As of right now, I’m setting all embarrassment aside. If those ladies on biggest loser can show pics and announce their weight to the world, so can I!! So here’s my plan, I’m going to list all of my goals long term as well as short term. Every week I’m going to post my weight and daily activities.  I will be starting off slow, but rest assured I will push myself. I just don’t want to over-do it and burnout in the first few days, or be so sore that I have to miss a day. I’m so out of shape right now it’s not even funny.

My long term goal is to get down to 140 lbs. I’m 5’6″ and I figure this would be a healthy and realistic weight for me to be.

Short term goal # 1 : 16 lbs lost. Why 16? well I’ll tell ya. This morning I got on the scale for the first time in months. (I just stopped because it’s so disappointing.) So ya.. I gained a few back, I thought my pants were feeling a little snug…grrr 215 lbs!!! Some of you might say YIKES, lol but hey I used to be 275 so I’m not sweatin’ it. All in all it’s a good starting point. If I lose 16 lbs I will be 199 and out of the 200′s for the first time in years. It’s a highly motivating and very attainable goal.  After that I think I will make my goals in 10 lb increments to be out of each 10′s group. 99 to 89 ect…

I’m going to have some different sorts of daily activities lined up as to not get bored.
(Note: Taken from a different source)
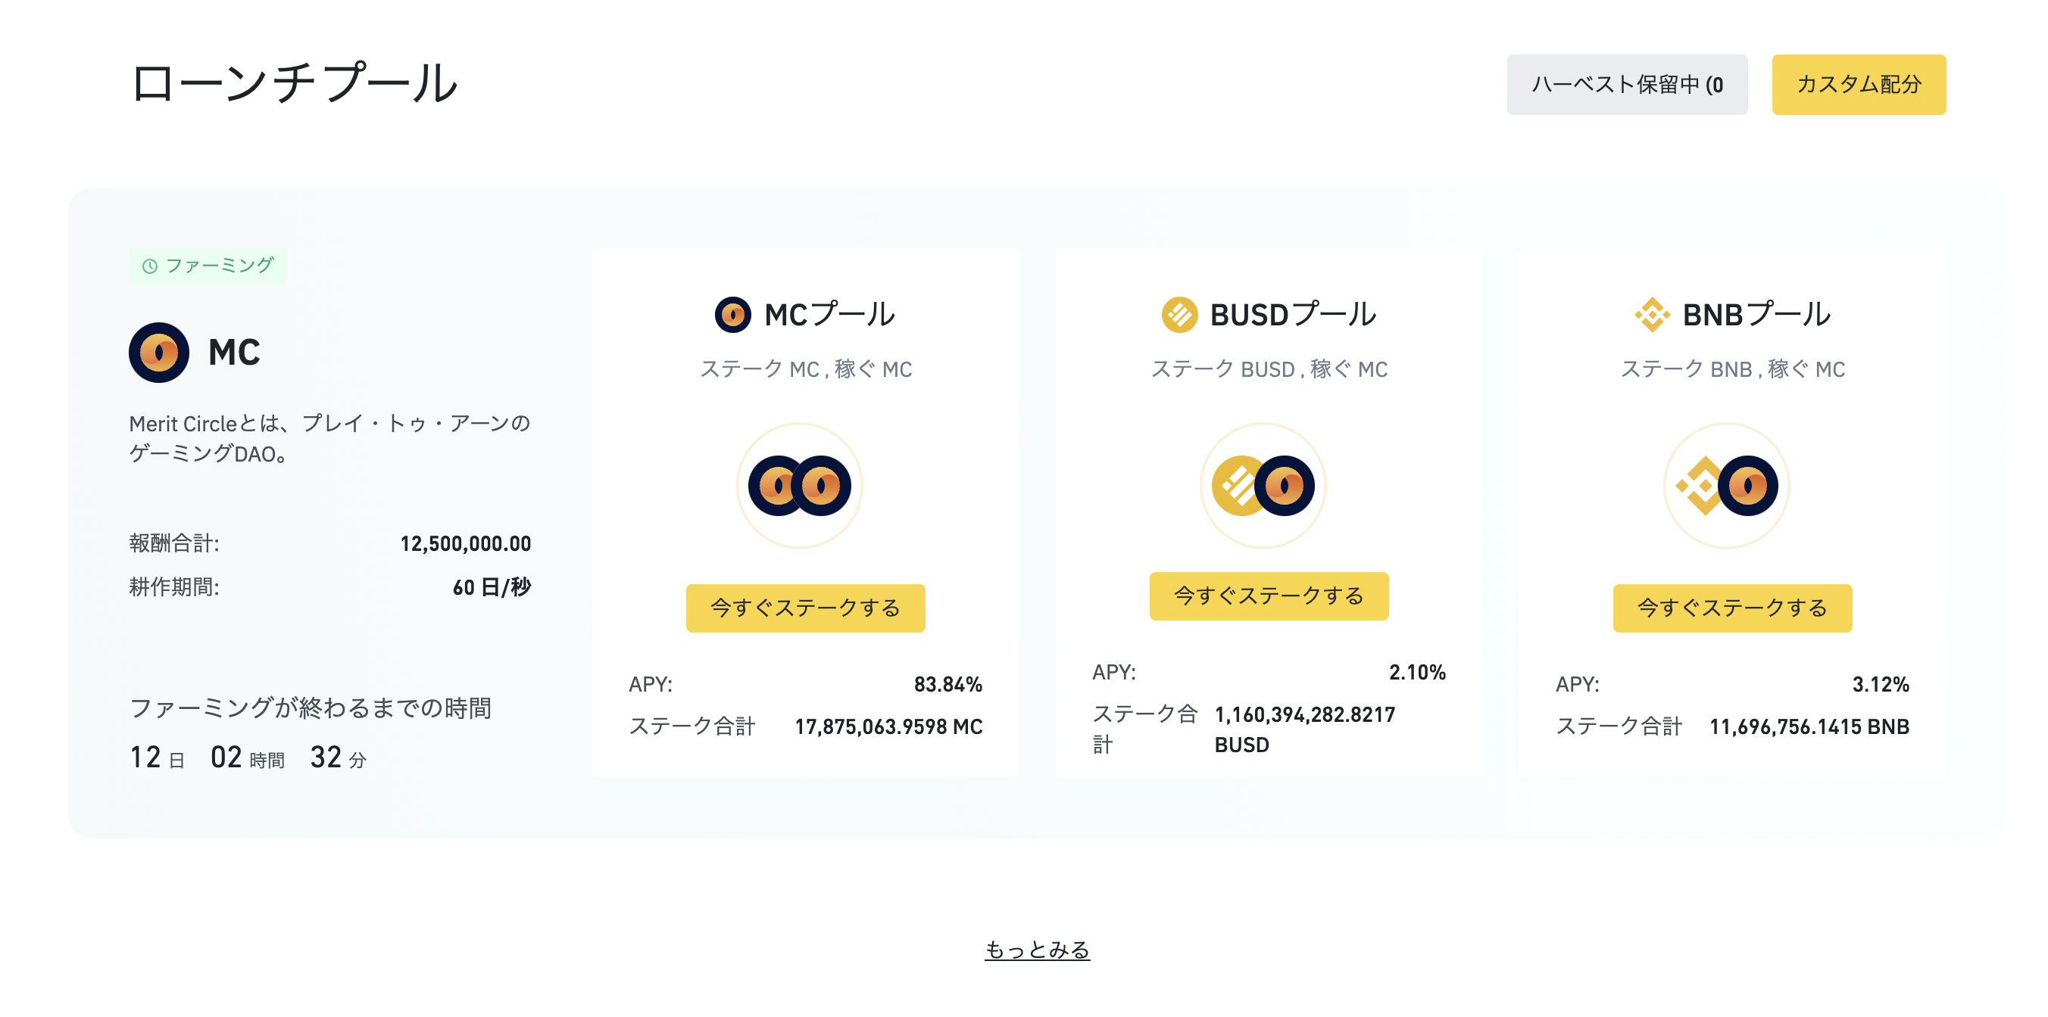Click the ファーミング status badge
2048x1017 pixels.
207,266
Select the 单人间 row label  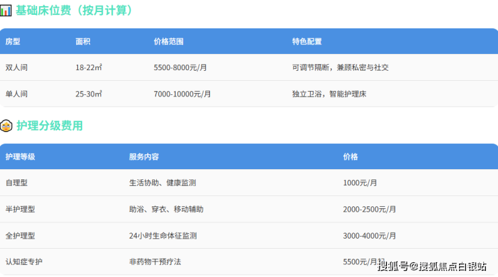click(16, 94)
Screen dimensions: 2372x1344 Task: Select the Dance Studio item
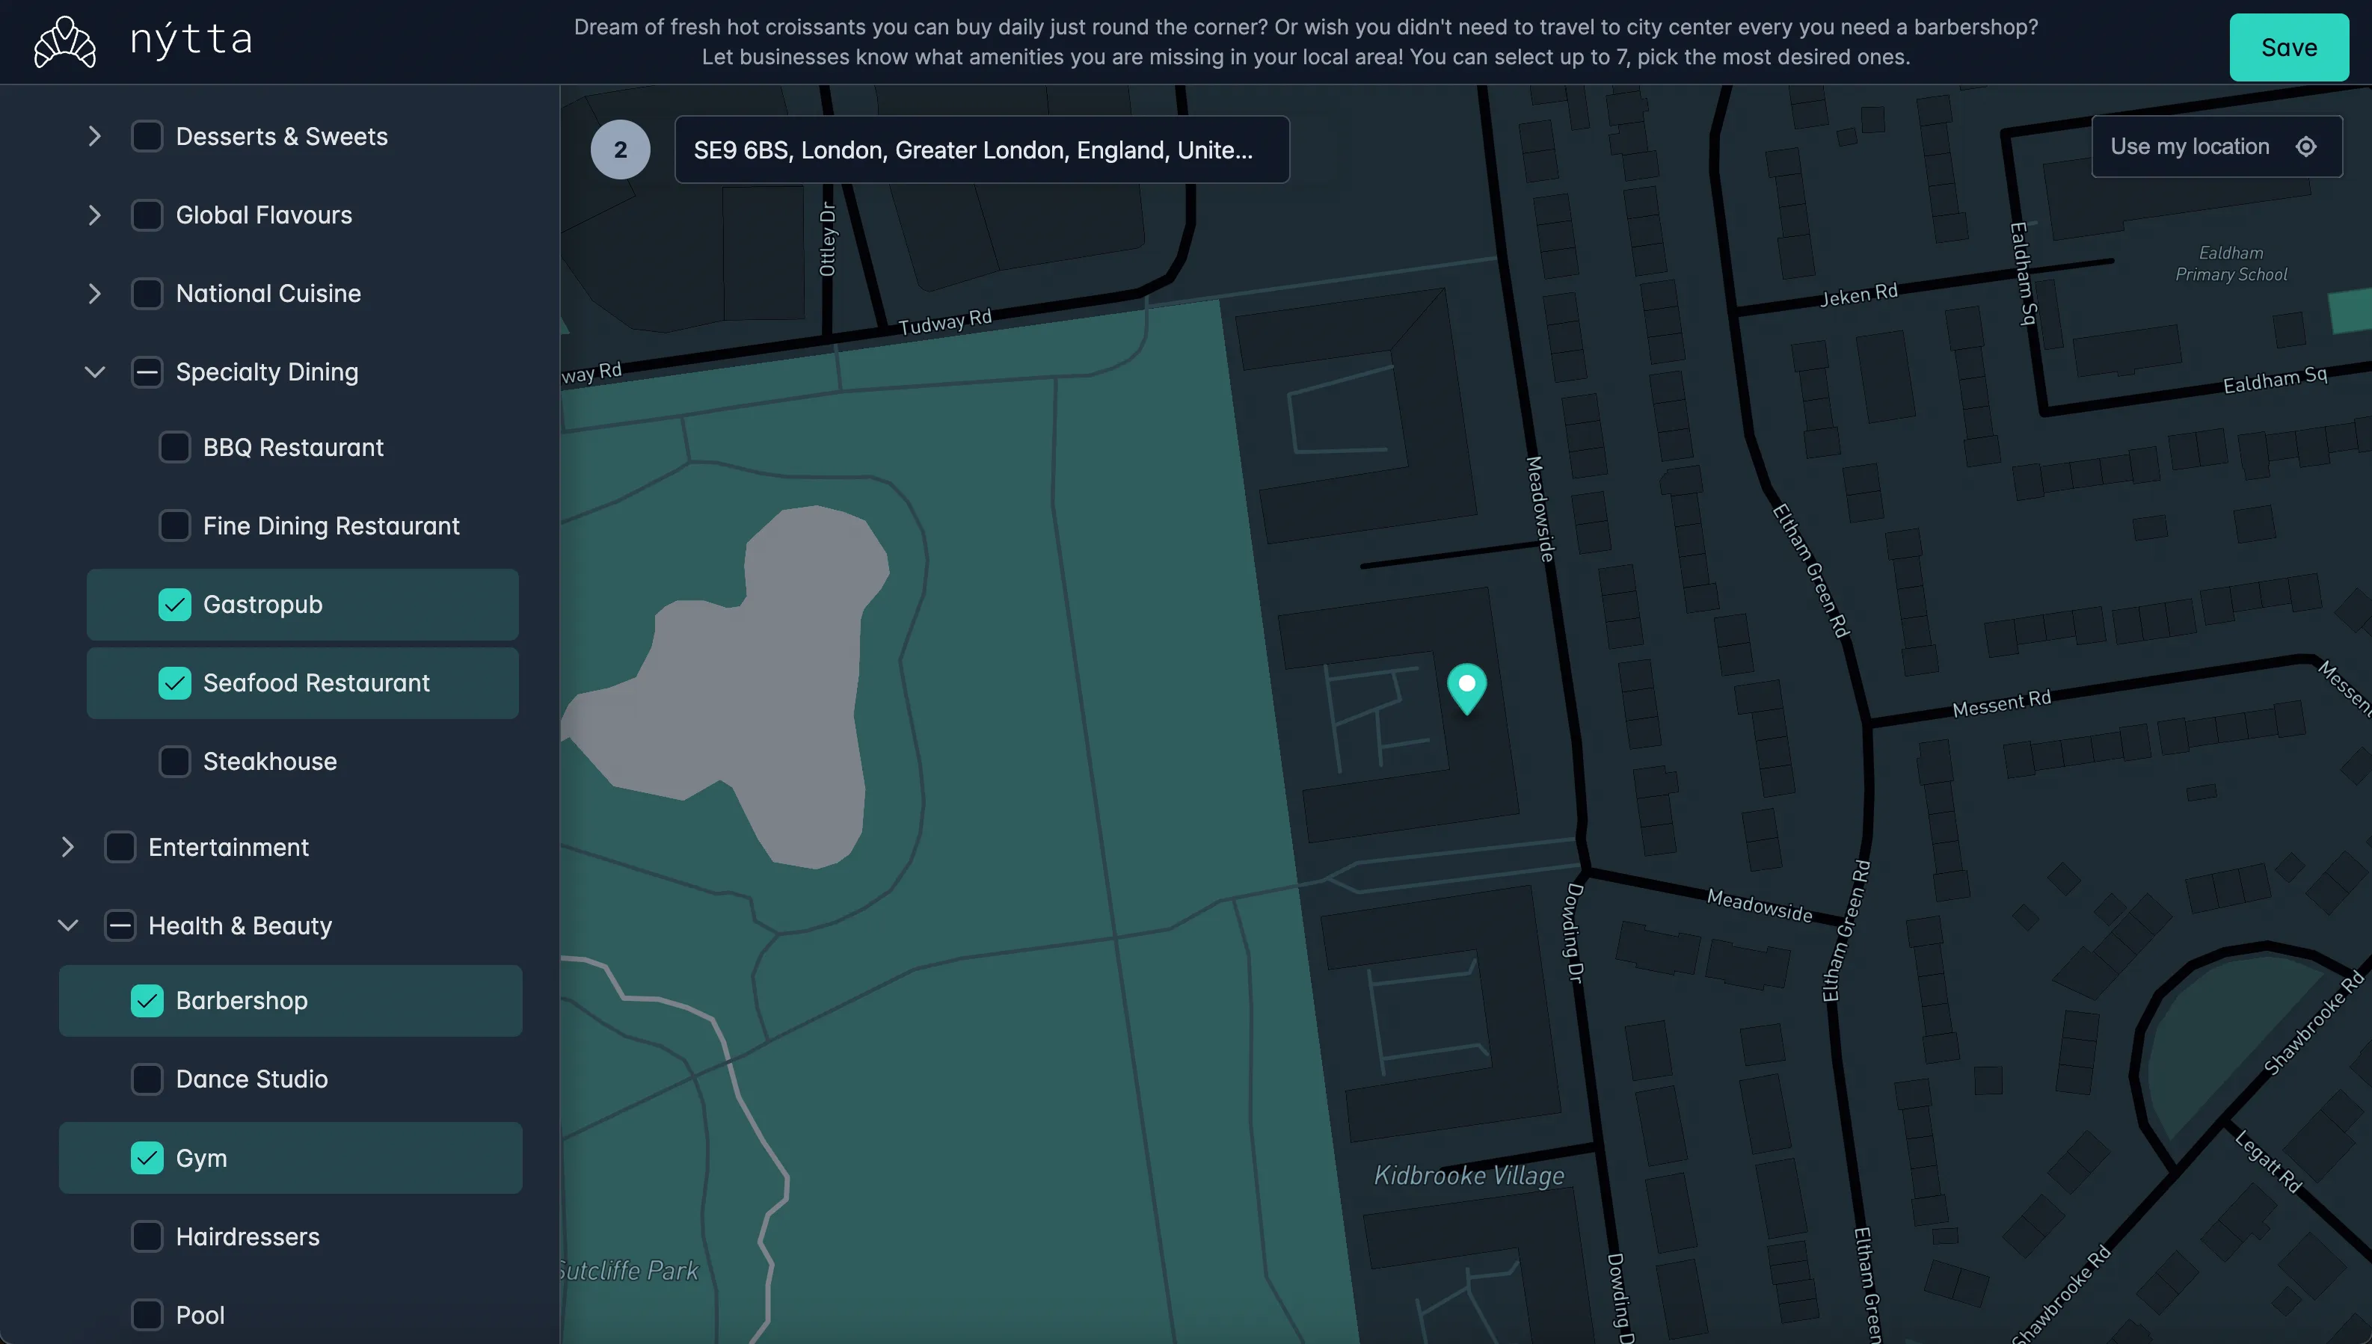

Anything is better than nothing, which is what I do now. As for my diet, I used to do the Atkins Diet years ago, it really really works, but in the long run if you cheat, which I did, it comes back to bite you in the butt, and tummy, and thighs…lol  So I think I’ll take some aspects of it to heart, and just mainly focus on eating healthy period. Unlike some folks, my problem is not over eating, if anything, I under eat. Which I know makes me store fat as well as have no energy, so I’m tired all the time. Which leads to low activity, it’s a vicious cycle. My new years resolution was to eat breakfast every day. I do every now and then, but it’s hard when you have no appetite in the mornings, probably due to the amount of coffee I consume before I even open my eyes. So there’s something I need to change right there.

I used to get up at 5 am hop out of bed, dress, start the coffee, go for a run, shower, dress, and then have my coffee with toast or whatever. This worked for me, so I think I’ll try it again. (boy oh boy, what am I thinking…lol) I’m for real though…consider it done!

Well there you have it, I’ll start my new routine tomorrow morning, but will definitely get a nice long but brisk walk in today. I’ve yet to have anything to eat today and it’s noon. So no food regrets today…a blank slate to start with, which is good :) Keep checking in for my check in’s. I’ll try to get them in every Sunday. If you guys have any tips or know something that would help me that I didn’t mention here please do comment. If you see me slackin’ get on to me!!! Why would I get mad when I know you would be doing it out of love. If I’ve motivated you to back away from the computer too let me know and I’ll cheer you on as well, the more the merrier in my book!